Oh, you can lose weight on any starvation diet that comes down the pike, but good luck trying to maintain the weight-loss without exercise in your lifestyle. An often overlooked factor in weight management is the effect of lean tissue on burning body fat.  Muscle burns more calories than fat, 24 hours a day, even at rest.  The indirect effect of the calorie-burning by muscle tissue throughout the day is even greater than the direct amount of calories burned during an exercise bout, so maintaining muscle tissue is key to managing body fat and weight.  And be very aware that the converse is also true--if you lose lean tissue on a weight-loss program due to restrictive dieting and/or lack of exercise (which prevents muscle loss), it will result in a lower “metabolic rate” and you will sabotage any long-term effort at weight management.  Dieters usually regain all the weight lost with a little more besides (in the form of fat!).  Restrictive diets and weight-loss without exercise make people "fattier" in the long run. 

Weight-loss/maintenance is a wonderful by-product of an active lifestyle, but I do not recommend weight-loss be your primary focus.  I highly recommend that you do not exercise in order to lose weight, but focus on the many other benefits of exercise instead.  People who exercise in order to lose weight often struggle with maintaining the motivation to exercise once they achieve their weight-loss goal.  Have you gone through periods of exercising followed by a long period of time where you do not exercise?  If so, determine if your motivation to exercise is only in order to lose weight.  Weight-loss exercisers are sometimes in bondage to the lie that body image is a worthwhile goal.  After a while of living according to this myth (the truth is your worth is not based on your body image) people can even begin to resent doing the exercise.  After all, the advertisements show that life is supposed to get better when I reach my goal weight, right?  That is like basing motivation on the shifting sand of cultural myths (lies) instead of the solid ground of truth.  Life does not necessarily get better at a certain body weight (and may, in fact, get worse as life sometimes does)--the sand shifts, and the motivation crumbles.  Furthermore, an increasing number of people are using exercise to purge, developing an obsession to exercise which contributes to a very out-of-balance lifestyle and ever-weakening psychological, emotional and spiritual health.

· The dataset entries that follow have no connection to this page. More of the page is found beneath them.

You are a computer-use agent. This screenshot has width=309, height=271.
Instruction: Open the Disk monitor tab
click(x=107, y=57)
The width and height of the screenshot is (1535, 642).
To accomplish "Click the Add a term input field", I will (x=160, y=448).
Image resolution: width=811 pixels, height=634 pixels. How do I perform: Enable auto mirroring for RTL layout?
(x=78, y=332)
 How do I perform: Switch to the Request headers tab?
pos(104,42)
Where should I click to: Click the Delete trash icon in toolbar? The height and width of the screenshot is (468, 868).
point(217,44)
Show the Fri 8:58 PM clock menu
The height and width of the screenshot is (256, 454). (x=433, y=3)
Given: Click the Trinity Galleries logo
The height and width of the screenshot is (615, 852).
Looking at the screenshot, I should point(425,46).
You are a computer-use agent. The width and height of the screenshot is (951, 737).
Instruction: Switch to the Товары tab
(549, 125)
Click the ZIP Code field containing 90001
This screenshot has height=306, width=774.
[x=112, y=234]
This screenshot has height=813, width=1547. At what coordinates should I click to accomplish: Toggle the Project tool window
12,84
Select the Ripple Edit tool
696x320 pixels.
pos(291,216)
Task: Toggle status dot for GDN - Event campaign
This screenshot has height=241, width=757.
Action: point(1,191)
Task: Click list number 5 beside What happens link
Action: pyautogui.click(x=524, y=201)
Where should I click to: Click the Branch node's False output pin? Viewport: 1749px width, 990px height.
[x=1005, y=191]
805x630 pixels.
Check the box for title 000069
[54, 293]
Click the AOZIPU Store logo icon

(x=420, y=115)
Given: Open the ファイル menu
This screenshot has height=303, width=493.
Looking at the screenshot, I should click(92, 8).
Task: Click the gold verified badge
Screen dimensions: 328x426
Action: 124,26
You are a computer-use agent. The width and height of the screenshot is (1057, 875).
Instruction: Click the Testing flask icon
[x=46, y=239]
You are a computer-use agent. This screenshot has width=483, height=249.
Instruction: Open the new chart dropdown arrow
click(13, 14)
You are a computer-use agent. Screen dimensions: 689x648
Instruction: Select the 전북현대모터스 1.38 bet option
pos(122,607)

One final benefit of exercise—the discipline that comes with exercise (and the energy to be more disciplined) seems to increase the discipline and motivation to eat well, and vice versa.   

Nope.  We just can’t overstate the importance of exercise. 
           
Enjoy!
Diane Preves, M.S., R.D.

A lot of people want to know “how much” is a good amount of exercise, so I will discuss that in the next blog.

Note:  If you have two or more risk factors, or a strong family history of premature coronary heart disease, or are over the age of 40 and plan to begin a vigorous exercise program, the American Heart Association and N.E.W. LIFE recommend that you get a stress test from your physician before you begin.  Heart disease is an insidious killer--you never know you have a problem until it’s too late.  Jim Fix was a well-known marathon runner who died at age 52 in the middle of a run of a heart attack, arteries clogged full of cholesterol.  He looked good on the outside and was a trained athlete!  The first sign of heart disease is sometimes sudden death.  Furthermore, it is important to see your physician for a physical if you have health concerns which exercise could potentially aggravate.  Of course, walking is always encouraged, and this can be a perfect way to begin adding more physical activity to the lifestyle.